The electrostatic effect of astriction between two surfaces subjected to an electrical field is known as electroadhesion. It is a phenomenon that occurs when two surfaces adhere to each other using electric charges. Paper retention on plotter surfaces, astrictive robotic prehension (electrostatic grippers), and other applications are possible. It is a type of adhesion that is based on the attractive forces of opposite charges. Clamping pressures of 0.5 to 1.5 N/cm2 (0.8 to 2.3 psi) have been reported.
One surface is typically coated or embedded with an electrode or conductive material in electroadhesion, while the other surface is typically dielectric or non-conductive. When an electric field is applied between the two surfaces, opposite charges on each surface are induced, resulting in an attractive force between them.
An electroadhesive pad is made up of conductive electrodes that are adhered to a polymer substrate. When alternate positive and negative charges are induced on adjacent electrodes, the resulting electric field creates opposite charges on the surface that the pad touches, resulting in electrostatic adhesion between the electrodes and the induced charges in the surface material.
Similar to how static electricity can cause objects to cling together, this attractive force allows the surfaces to stick together. However, because the electric field can be manipulated to vary the strength of the adhesion, electroadhesion is typically a more controlled and adjustable method of adhesion.
In practice, rheology is primarily concerned with using elasticity and (Newtonian) fluid mechanics to characterize the flow of materials that exhibit a combination of elastic, viscous, and plastic behavior. It is also concerned with predicting mechanical behavior (on the continuum mechanical scale) based on the material’s micro- or nanostructure, such as polymer molecular size and architecture in solution or particle size distribution in a solid suspension.
Application
Electroadhesion has a wide range of applications, including robotics, material handling, and adhesion technology. It can, for example, be used in robotics to create gripping systems that can pick up and manipulate objects without physical contact, allowing for more delicate handling and lowering the risk of damage.

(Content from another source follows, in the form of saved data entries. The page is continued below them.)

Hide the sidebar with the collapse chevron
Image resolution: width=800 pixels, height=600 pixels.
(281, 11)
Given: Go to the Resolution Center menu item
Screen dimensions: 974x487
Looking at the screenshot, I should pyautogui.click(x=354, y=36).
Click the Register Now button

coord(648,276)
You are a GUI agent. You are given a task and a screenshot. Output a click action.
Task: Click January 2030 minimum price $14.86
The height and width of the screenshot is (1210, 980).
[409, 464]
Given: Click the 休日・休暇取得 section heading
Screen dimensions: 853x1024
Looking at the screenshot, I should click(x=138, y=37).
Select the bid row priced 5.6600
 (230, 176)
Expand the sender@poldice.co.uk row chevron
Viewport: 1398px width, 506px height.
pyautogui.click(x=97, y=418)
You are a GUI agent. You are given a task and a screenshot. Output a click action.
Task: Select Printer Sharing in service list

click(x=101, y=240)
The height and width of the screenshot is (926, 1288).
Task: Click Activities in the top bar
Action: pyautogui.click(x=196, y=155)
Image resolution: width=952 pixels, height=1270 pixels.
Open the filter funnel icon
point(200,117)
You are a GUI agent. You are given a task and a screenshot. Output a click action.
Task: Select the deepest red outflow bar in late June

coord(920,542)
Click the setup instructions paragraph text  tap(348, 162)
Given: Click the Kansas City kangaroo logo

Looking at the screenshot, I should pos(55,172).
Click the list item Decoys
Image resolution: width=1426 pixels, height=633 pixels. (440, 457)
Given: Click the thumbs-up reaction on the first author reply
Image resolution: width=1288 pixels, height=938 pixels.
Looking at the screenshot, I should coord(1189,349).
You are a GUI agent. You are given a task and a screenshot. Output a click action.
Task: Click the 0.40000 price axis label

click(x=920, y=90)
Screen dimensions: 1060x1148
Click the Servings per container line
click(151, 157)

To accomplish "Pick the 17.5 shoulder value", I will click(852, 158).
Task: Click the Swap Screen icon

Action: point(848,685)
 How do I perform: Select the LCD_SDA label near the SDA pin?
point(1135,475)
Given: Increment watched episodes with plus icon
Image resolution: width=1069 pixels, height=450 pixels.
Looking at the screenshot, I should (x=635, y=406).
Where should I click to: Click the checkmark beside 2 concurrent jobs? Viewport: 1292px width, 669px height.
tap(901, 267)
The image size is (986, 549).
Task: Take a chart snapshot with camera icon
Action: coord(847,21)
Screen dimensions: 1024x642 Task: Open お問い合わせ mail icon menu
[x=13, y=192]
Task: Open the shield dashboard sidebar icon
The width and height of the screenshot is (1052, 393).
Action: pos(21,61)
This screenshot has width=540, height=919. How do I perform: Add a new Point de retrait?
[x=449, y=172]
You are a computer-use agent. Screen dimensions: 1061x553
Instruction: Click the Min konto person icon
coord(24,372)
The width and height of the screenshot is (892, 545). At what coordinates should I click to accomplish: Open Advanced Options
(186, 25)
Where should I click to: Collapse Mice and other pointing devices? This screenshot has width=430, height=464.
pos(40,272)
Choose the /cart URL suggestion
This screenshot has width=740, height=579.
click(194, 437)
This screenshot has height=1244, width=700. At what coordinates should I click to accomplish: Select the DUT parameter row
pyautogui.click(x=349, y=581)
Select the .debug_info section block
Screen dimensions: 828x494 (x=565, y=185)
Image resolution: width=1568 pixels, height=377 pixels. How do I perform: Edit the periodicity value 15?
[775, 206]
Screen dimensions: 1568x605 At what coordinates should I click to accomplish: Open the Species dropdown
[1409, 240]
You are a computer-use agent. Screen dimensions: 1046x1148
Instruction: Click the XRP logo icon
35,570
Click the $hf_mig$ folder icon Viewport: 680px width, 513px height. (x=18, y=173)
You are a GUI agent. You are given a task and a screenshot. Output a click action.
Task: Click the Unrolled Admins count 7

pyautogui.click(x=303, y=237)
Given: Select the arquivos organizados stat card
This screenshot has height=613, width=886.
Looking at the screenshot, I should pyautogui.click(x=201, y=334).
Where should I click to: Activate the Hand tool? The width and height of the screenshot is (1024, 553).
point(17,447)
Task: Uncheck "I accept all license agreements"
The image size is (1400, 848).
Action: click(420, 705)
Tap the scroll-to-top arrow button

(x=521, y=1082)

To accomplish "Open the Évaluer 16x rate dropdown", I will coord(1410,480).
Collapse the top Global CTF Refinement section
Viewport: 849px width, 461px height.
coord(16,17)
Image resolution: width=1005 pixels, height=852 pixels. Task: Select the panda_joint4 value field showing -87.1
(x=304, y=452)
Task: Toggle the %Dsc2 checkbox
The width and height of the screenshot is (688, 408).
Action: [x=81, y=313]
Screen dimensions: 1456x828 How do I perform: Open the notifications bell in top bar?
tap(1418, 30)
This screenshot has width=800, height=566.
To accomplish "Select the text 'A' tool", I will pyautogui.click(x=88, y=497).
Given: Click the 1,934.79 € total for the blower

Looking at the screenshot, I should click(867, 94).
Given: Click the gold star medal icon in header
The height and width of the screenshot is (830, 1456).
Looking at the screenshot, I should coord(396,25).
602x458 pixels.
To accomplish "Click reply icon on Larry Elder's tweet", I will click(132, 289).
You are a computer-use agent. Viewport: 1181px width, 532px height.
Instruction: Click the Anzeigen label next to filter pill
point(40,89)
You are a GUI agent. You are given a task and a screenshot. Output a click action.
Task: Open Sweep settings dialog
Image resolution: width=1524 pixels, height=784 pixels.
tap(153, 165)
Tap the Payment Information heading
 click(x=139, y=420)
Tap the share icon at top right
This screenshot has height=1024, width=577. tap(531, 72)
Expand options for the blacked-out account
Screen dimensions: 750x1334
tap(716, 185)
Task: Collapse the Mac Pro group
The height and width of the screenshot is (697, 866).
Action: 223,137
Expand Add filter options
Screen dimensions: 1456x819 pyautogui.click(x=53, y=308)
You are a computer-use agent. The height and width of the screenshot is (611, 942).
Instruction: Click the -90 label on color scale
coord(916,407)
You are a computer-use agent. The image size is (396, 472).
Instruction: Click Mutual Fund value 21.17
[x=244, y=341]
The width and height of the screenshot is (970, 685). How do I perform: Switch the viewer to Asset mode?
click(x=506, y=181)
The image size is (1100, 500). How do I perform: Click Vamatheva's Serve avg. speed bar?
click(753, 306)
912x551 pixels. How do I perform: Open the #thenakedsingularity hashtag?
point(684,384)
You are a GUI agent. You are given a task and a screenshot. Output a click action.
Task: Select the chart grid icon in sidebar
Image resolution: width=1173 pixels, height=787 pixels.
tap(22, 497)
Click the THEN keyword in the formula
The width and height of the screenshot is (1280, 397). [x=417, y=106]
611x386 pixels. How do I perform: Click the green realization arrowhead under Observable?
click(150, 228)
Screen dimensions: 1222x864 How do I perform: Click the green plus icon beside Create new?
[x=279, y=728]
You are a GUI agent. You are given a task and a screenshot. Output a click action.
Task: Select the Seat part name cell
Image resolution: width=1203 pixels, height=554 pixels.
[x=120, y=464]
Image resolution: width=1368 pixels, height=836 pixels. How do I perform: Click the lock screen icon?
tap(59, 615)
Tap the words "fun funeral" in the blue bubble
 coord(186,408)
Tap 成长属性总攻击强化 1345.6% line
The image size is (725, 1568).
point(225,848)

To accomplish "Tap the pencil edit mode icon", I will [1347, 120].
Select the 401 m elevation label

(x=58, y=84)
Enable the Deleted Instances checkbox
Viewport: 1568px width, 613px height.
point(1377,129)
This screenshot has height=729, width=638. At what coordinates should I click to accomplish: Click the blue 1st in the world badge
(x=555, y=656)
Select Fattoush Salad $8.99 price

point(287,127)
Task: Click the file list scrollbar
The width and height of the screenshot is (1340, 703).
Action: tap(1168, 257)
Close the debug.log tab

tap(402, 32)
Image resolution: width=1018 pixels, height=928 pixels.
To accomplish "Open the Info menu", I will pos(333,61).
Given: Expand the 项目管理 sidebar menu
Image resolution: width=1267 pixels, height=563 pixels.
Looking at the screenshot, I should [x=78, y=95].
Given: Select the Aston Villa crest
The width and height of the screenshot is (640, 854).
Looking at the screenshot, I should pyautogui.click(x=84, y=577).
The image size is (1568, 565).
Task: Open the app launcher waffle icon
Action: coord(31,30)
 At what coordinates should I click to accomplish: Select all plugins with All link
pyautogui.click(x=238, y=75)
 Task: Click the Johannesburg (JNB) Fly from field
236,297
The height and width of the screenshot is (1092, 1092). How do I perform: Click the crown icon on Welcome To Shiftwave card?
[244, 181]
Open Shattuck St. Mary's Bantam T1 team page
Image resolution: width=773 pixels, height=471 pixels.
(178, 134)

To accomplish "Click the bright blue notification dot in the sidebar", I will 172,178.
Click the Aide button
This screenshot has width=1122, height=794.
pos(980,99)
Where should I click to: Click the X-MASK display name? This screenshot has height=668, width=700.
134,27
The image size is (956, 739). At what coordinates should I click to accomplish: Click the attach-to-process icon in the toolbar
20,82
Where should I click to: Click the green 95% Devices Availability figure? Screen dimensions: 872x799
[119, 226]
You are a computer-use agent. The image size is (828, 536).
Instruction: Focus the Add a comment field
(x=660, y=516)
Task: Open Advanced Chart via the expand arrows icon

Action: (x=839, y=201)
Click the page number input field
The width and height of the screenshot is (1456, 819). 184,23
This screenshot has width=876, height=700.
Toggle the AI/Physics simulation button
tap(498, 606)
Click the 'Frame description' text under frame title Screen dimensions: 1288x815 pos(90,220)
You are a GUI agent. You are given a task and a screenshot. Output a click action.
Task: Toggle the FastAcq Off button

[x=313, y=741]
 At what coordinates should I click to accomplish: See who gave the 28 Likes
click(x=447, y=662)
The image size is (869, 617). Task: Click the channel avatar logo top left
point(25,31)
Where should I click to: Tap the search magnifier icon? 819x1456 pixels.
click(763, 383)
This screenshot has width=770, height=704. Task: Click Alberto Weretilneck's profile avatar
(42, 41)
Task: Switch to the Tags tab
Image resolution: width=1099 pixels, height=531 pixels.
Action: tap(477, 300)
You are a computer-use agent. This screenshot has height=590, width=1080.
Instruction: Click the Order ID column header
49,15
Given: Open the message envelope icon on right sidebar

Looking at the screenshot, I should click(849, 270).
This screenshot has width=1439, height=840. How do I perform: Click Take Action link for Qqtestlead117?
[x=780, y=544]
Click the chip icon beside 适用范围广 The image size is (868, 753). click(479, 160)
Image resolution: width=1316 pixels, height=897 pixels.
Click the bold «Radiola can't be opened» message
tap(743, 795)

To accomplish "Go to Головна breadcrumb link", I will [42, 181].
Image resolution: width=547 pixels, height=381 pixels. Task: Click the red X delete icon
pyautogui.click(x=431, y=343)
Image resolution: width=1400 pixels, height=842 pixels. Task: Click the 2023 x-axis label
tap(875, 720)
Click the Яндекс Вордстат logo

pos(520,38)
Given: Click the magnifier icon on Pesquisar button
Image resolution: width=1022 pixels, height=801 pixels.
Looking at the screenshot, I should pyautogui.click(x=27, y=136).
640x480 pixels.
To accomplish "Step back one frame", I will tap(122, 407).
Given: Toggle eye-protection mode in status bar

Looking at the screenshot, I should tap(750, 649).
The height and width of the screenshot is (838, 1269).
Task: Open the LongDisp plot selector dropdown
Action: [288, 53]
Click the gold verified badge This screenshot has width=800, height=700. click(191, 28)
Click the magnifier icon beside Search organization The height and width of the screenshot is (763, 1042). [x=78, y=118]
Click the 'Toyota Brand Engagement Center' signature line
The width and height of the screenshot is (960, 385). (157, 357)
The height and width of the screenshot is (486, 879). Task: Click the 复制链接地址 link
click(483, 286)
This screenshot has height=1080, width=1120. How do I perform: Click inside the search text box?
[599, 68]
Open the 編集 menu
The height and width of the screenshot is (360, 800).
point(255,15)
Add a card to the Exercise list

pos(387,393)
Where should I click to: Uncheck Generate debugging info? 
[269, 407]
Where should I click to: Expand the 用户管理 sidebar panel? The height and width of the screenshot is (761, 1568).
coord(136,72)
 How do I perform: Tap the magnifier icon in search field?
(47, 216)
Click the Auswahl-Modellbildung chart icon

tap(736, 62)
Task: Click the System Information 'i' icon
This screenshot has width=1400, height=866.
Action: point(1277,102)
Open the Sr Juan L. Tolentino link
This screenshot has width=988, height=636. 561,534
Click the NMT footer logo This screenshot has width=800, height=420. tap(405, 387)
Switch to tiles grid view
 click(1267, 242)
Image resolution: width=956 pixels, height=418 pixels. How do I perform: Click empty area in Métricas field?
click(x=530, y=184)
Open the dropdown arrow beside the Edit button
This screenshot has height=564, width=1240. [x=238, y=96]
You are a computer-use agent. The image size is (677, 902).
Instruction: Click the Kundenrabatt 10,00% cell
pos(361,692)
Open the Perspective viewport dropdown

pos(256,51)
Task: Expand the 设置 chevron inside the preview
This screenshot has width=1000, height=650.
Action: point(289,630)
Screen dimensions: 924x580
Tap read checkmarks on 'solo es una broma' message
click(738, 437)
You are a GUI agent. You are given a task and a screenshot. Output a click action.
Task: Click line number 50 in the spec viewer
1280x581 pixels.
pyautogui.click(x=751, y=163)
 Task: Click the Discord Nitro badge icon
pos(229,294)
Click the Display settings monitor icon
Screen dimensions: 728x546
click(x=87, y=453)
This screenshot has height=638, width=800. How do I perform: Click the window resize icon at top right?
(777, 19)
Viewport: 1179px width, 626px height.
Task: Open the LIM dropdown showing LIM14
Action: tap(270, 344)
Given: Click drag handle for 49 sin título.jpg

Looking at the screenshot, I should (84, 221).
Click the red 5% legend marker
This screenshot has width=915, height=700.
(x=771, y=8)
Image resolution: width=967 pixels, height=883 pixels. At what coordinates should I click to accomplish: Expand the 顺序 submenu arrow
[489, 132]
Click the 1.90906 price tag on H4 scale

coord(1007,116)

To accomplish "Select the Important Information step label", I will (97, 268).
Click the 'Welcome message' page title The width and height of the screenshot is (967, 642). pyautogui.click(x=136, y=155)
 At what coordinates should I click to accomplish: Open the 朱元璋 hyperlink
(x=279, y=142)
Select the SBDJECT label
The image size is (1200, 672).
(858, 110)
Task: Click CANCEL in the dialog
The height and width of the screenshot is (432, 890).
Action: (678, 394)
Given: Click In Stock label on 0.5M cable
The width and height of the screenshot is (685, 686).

Electroadhesion can also be used for temporary adhesion or clamping applications, where surfaces must be quickly and easily attached and detached. The adhesion can be turned on or off by controlling the electric field, resulting in a reversible and versatile adhesion method. Overall, electroadhesion is a promising technology that provides distinct benefits in terms of adjustable adhesion, non-contact handling, and temporary attachment in a variety of industrial and robotic applications.